# New Drivers More Hours....



## Mpb (Jan 30, 2017)

So I know a few brand new drivers, they are getting 3-4 assigned blocks per week while I've been there almost a year and get one, have to fish for anything beyond that and they only release 3 hour blocks now.
Wtf


----------



## andvhbk (Apr 19, 2015)

what warehouse are you at? i think i'm in the same situation. i have been offered 7-8 blocks a week, now just 1 and that 1 is for another warehouse which is 32 miles away...


----------



## oicu812 (Aug 29, 2016)

Those reserved blocks are probably designed to start them out. Eventually they'll be like you getting one reserve block a week. It's still pretty random. I've gotten 4-5 in a week and none for several weeks in a row.


----------



## Shangsta (Aug 15, 2016)

Mpb said:


> So I know a few brand new drivers, they are getting 3-4 assigned blocks per week while I've been there almost a year and get one, have to fish for anything beyond that and they only release 3 hour blocks now.
> Wtf


This is not news, its well known they always give newbies more to hook them.


----------



## oicu812 (Aug 29, 2016)

Shangsta said:


> This is not news, its well known they always give newbies more to hook them.


Throw them into the deep end and see how they fare.


----------



## Bygosh (Oct 9, 2016)

Same as Uber/Lyft bonuses. Get em hooked then reality hits.


----------



## Placebo17 (Jan 20, 2017)

This isn't true at all. I didn't get reserved blocks for the first 2 months. Then since then I get 1 or 2 a week randomly. Half of them are for 6 to 9 which I don't even touch.


----------



## Prius13 (Mar 29, 2017)

I have been approved for > one month before I was able to grab one block. I don't have a bot and have a full time job. Regardless, it is slim pickings for any of the DCs in Chicago area. I grabbed a Mundelein DC block yesterday although it was supposed to start at 11 am and I was at Lisle at 10:30 am, same time I grabbed an available block. Needless to say I was late but the warehouse guys were cool about it.

Ok so does anyone have a script on how to configure and install a bot to grab blocks. And is this forum segmented by cities ie is there a Flex Chicagoland forum anywhere here?


----------



## Shangsta (Aug 15, 2016)

Prius13 said:


> And is this forum segmented by cities ie is there a Flex Chicagoland forum anywhere here?


It's not split up by city. Some warehouses do it that way but yeah jester121 drives out there. Not sure who else


----------



## CatchyMusicLover (Sep 18, 2015)

Placebo17 said:


> This isn't true at all. I didn't get reserved blocks for the first 2 months. Then since then I get 1 or 2 a week randomly. Half of them are for 6 to 9 which I don't even touch.


Reserve blocks are weird. From my talking with people here, MOST of us are like the forum and get 1 maybe 2 on rare occasions, but a couple people claim getting 4 or more the past couple weeks (one even showed me her phone which had a bunch of future days).
Me, I never got more than 2 ever, even when I was new.


----------



## oicu812 (Aug 29, 2016)

Purely random, but I'm sure their random generator is not very good.


----------



## UberPasco (Oct 18, 2015)

Shangsta said:


> It's not split up by city. Some warehouses do it that way but yeah jester121 drives out there. Not sure who else


I had 5 reserved this week. I was flabbergasted.

##########

• [Set task 1]: Reproduce the part of the thread on delivery blocks that begins at "## Prius13 (Mar" and stops after "cool about it.".
• [Set task 2]: In the thread on delivery blocks, what reason does Shangsta give for brand new drivers receiving more blocks? Answer in one to three sentences.
• [Set task 3]: Translate the sentence "Reserve blocks are weird." from the thread on delivery blocks into French.
Answer using only the thread on delivery blocks.

• [Dataset excerpt]:

##########

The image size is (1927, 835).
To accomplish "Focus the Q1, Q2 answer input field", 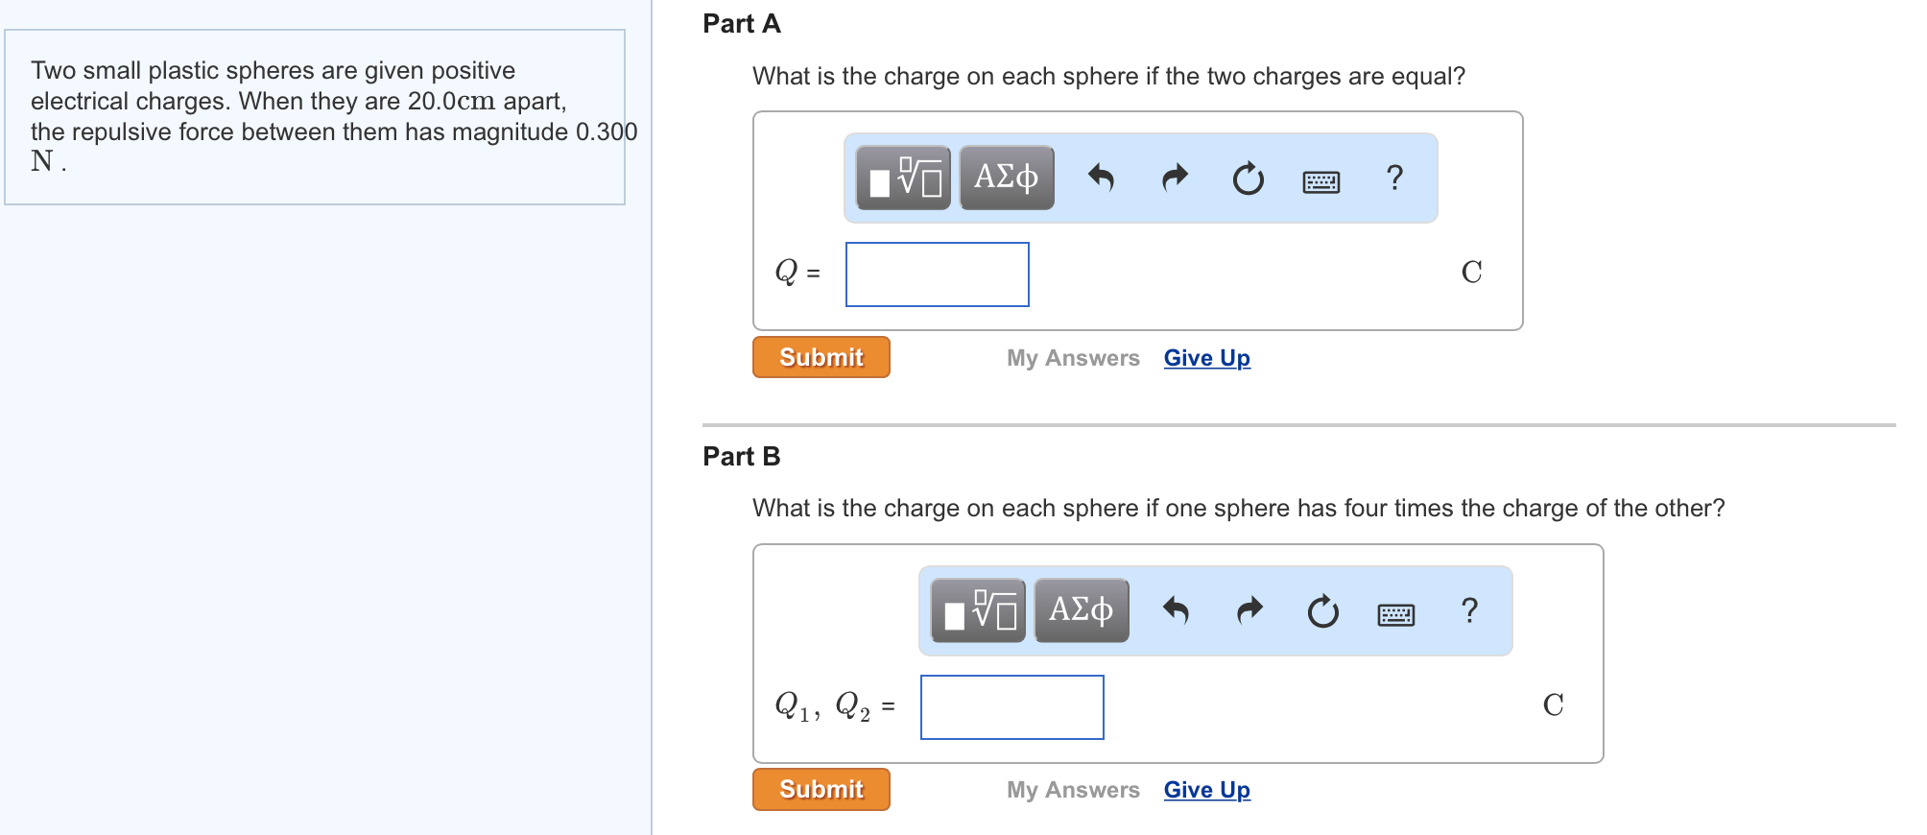I will coord(1012,707).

##########

• [Correct answer 1]:
## Prius13 (Mar 29, 2017)

I have been approved for > one month before I was able to grab one block. I don't have a bot and have a full time job. Regardless, it is slim pickings for any of the DCs in Chicago area. I grabbed a Mundelein DC block yesterday although it was supposed to start at 11 am and I was at Lisle at 10:30 am, same time I grabbed an available block. Needless to say I was late but the warehouse guys were cool about it.

• [Correct answer 2]: Shangsta says that new drivers getting more blocks is not news, because it is well known that they always give newbies more blocks to hook them.

• [Correct answer 3]: Les blocs réservés sont bizarres.